- **TASK TO CARRY OUT**
From the article on hip fractures below, extract the passage between "The study, published" and "institutions were developing.", inclusive, copying it word for word.

- **SELECTED TEXT**
== Segment start ==

Archeological study explores link between hip fractures and early death
In a bioarcheological study that could inform modern-day policy, researchers from McMaster, University of South Carolina and the University of Toronto, found that people in institutions were far more likely to suffer hip fractures, and that those breaks often occurs very close to the time of death.
The study, published last summer in PLoS ONE, shines a light on the enduring issue of patient care and neglect in institutions such as care homes, state hospitals and nursing homes.
“The pandemic laid bare the circumstances in Canadian healthcare, and seniors’ homes,” said Megan Brickley, professor of anthropology and one of the co-authors of the study. “There are real difficulties with understaffing and underfunding.”
Through this study, the team show that these circumstances were remarkably similar to those in institutions in the early-twentieth century, a time when shifts in institutions were developing.
By the late twentieth century, many of those decrepit state hospital and asylum complexes in the United States and Western Europe were shut down. Ultimately, nursing homes, smaller clinics, and assisted living facilities arose care for the elderly and mentally ill. In recent years, these facilities have faced scrutiny, revealing that many are plagued with the same issues as their state-based predecessors.

== Segment end ==

- **INPUT DATA**
== Segment start ==

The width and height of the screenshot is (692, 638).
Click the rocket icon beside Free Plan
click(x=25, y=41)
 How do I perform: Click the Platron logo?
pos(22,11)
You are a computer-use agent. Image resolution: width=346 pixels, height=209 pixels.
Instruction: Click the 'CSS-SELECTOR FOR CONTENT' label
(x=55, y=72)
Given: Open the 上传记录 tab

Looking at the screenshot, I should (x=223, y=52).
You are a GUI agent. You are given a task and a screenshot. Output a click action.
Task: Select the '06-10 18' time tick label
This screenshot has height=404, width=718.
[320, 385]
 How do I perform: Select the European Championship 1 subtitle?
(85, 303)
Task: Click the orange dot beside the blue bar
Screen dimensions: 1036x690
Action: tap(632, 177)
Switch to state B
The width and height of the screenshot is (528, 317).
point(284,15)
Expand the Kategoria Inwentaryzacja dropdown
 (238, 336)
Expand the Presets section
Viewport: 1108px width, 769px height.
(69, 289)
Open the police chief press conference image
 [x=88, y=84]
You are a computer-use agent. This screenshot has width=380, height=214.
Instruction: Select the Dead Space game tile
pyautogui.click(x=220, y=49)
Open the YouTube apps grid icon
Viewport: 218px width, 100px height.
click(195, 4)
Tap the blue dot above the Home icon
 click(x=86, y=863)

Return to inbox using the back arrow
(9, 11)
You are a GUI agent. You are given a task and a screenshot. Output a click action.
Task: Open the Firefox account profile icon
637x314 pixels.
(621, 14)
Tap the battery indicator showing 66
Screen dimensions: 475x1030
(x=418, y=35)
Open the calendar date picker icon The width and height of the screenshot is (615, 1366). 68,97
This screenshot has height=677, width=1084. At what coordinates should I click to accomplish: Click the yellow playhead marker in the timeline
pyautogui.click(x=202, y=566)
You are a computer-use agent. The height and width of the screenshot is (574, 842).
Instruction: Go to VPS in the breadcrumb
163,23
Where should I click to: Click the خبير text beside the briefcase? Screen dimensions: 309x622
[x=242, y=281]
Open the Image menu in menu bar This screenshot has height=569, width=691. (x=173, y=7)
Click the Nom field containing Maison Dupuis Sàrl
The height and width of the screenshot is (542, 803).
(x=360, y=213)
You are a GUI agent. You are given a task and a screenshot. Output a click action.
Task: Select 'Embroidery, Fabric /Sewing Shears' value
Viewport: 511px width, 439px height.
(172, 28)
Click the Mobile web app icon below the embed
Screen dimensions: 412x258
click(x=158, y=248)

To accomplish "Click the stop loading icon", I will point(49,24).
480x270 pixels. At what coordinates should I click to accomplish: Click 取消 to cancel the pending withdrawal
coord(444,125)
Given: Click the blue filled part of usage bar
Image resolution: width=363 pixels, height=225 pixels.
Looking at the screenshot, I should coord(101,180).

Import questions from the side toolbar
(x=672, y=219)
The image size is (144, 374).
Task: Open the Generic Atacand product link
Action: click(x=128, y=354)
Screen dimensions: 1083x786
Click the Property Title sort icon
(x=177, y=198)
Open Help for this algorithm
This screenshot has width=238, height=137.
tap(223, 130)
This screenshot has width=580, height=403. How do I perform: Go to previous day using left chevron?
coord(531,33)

== Segment end ==

- **OUTPUT OF THE EXERCISE**
The study, published last summer in PLoS ONE, shines a light on the enduring issue of patient care and neglect in institutions such as care homes, state hospitals and nursing homes.
“The pandemic laid bare the circumstances in Canadian healthcare, and seniors’ homes,” said Megan Brickley, professor of anthropology and one of the co-authors of the study. “There are real difficulties with understaffing and underfunding.”
Through this study, the team show that these circumstances were remarkably similar to those in institutions in the early-twentieth century, a time when shifts in institutions were developing.